| Task description |
Copy out the rows below word for word, starting from the very first line and stopping after the line with "(x=289, y=237)", including that line.

| Supplied material |

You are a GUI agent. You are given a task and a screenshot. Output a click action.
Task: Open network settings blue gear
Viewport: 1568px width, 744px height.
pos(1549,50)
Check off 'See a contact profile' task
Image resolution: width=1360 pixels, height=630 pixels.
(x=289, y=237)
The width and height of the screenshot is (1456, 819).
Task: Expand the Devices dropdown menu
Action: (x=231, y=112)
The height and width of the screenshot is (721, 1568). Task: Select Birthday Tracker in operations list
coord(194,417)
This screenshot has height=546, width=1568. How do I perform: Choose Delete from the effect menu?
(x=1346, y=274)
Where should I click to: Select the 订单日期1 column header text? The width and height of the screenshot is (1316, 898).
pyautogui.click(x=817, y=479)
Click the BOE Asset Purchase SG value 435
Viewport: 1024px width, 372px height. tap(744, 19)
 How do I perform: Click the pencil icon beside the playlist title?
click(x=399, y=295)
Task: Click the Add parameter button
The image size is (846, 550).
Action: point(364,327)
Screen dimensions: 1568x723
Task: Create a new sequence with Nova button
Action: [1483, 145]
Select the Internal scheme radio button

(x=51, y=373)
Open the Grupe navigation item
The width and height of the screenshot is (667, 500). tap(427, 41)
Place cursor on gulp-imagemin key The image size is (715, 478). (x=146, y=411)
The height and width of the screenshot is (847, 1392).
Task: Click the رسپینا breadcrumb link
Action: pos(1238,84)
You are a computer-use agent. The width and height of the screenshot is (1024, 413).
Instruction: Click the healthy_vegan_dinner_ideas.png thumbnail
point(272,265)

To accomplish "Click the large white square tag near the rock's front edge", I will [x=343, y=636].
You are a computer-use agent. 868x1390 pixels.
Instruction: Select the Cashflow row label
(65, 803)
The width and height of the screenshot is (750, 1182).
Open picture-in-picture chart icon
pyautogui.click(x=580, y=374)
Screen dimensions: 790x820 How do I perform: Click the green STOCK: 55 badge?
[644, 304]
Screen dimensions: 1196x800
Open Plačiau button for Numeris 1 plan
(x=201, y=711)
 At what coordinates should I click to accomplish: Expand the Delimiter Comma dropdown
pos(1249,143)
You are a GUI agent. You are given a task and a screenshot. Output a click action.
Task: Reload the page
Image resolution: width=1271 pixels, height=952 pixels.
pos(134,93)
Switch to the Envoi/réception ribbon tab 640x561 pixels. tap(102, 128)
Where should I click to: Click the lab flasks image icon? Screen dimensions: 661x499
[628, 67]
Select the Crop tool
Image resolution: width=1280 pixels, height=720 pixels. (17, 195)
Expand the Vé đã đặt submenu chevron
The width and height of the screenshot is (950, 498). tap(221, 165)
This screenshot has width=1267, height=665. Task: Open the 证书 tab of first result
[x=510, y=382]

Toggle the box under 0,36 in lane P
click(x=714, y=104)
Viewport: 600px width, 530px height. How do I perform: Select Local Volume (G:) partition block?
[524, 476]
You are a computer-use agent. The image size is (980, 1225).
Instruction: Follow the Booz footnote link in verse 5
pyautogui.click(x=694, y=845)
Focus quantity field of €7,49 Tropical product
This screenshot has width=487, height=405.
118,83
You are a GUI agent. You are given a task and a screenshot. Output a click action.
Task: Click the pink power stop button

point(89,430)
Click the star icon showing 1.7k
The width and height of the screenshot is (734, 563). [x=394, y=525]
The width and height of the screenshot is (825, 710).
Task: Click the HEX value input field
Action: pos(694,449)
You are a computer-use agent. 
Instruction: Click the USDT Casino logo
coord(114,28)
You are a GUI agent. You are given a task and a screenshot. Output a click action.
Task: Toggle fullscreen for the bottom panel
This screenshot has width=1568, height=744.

| Solution for this exercise |
You are a GUI agent. You are given a task and a screenshot. Output a click action.
Task: Open network settings blue gear
Viewport: 1568px width, 744px height.
pos(1549,50)
Check off 'See a contact profile' task
Image resolution: width=1360 pixels, height=630 pixels.
(x=289, y=237)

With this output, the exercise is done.